Bent-over row
A bent-over row is a weight training exercise that targets a variety of back muscles depending on the form used. It usually targets the back muscles, and the arm muscles. It is often used for both bodybuilding and powerlifting.
Implements
[Image:DumbbellBentOverRow.JPG|thumb|A one arm bent-over dumbbell row with a bench used as support.]There are several variants of this exercise, depending on whether dumbbells or a barbell is used and whether both arms are exercised at the same time:
Two arm rows:Two-arm barbell bent-over-row: This version uses both arms to lift a barbell to the stomach in a bent-forward position. The hands are kept pronated and the back straight.Two-arm dumbbell bent-over-row: The barbell is replaced by two dumbbells, one for each hand.Pendlay row: named after Glenn Pendlay; the back is parallel to the ground and the weight lifted from the floor, however because ones back is parallel with the floor, the barbell may hit the floor before one achieves a peak stretch on their back. Some may find a better stretch in their back if they stand on an elevated surface when doing Pendlay rows. Yates row: named after Dorian Yates; a row done with underhand grip and a slightly more upright torso than a regular row.Two-arm smith machine bent-over-row: This version is similar to the two arm barbell row but utilizes a smith machine bar instead of a barbell, allowing for safer and more controlled movements.

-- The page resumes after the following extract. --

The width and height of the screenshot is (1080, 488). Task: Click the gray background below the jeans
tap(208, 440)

- Helms row: This row, made by Dr.Eric Helms, has a lifter brace their chest against an incline bench with two dumbbells in their hands. A lifter would then left the dumbbells up until the back is fully contracted, then lower the dumbbells until the back is fully stretched. Some use this row variation because it locks them in and allows them to overload the back without worrying about balance.
- Kroc row: Named after Janae Marie Kroc who popularized them, Kroc rows are one-arm, heavy weight and high repetition rows that often call for grip compensating straps at extremely heavy poundages up to around 300 lbs or 140 kg.Medows row: Named after former bodybuilder Jhon Medows, the Medows row consists of a barbell attached to a landmind accessory that locks one end of the barbell into place. A lifter stands in front of the end of the barbell, bends over, grab the end with one hand, raise it until back is fully contracted, then lowers it till fully lengthened.
Form variations
The muscles emphasized in the pulling movement vary based on form:- The latissimus dorsi muscle is best targeted with the elbow close to the torso, bringing it to the hip. It is assisted by the lower trapezius fibers in adducting the scapulae. The latissimus dorsi originate in fascia of the lower back, so the mass is pulled to a place closer to the pelvis. This reduces the amount of work the lower back has to do.

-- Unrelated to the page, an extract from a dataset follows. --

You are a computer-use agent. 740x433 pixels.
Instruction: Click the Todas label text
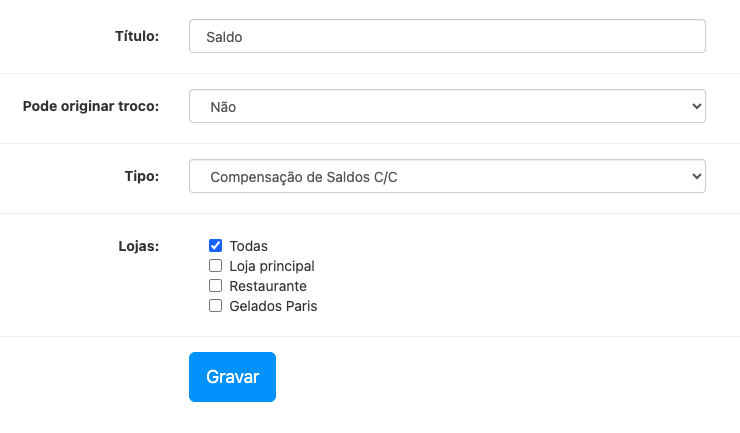[249, 246]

- The transverse extensors, along with scapular retractors such as the rhomboids and entire trapezius, are better targeted when the elbows are brought outwards. This increases the demands on the lower back as the weight is pulled to a point further away from the pelvis.
- The lateral deltoid can be involved alongside the posterior delts by rowing at a 45-degree angle with forearms hanging straight down and upper arms perpendicular to the body through the range of motion. This form has with similar muscle activation to lateral raises.
Safety
Chances of being injured are increased when a lifter deviates from safer postures. Adopting a stable form and alignment can be difficult for many to learn. Being supervised by someone experienced in doing the lift can benefit beginners who would not be aware of unsafe postures. Some things that people do with the desire of safety are:- Keeping the abs tense to support the back. This likely means contraction of the transversus abdominis, as contraction of the rectus abdominis would cause the back to round and de-activate the lower back.
- Allowing bend in the knees: this lowers the center of gravity and the pelvis is brought closer to the ground. It can decrease stretch in the hamstrings, and make it easier to pick a weight off the ground. It also makes it easier to set the weight down as dropping it would be riskier.
- Maintaining an arch in the spine for a healthy lower back.
- Starting out by lifting lower weights to build endurance in the lower back as well as the upper pulling muscles. Upper back muscles often have a lot of slow-twitch fibers so bent-over rows can respond better than some exercises that use muscles with a higher ratio of fast-twitch fibers.
- Doing the exercise with a slow tempo and avoiding jerking. This allows stricter attention to be paid to form by observing deviations throughout the lift and keeping the hips and spine more stable. This also prevents momentum from creating momentary weightlessness or slack in the muscles during the ascent, or from creating a jerking catch on the bottom of the lift if it is dropped quickly.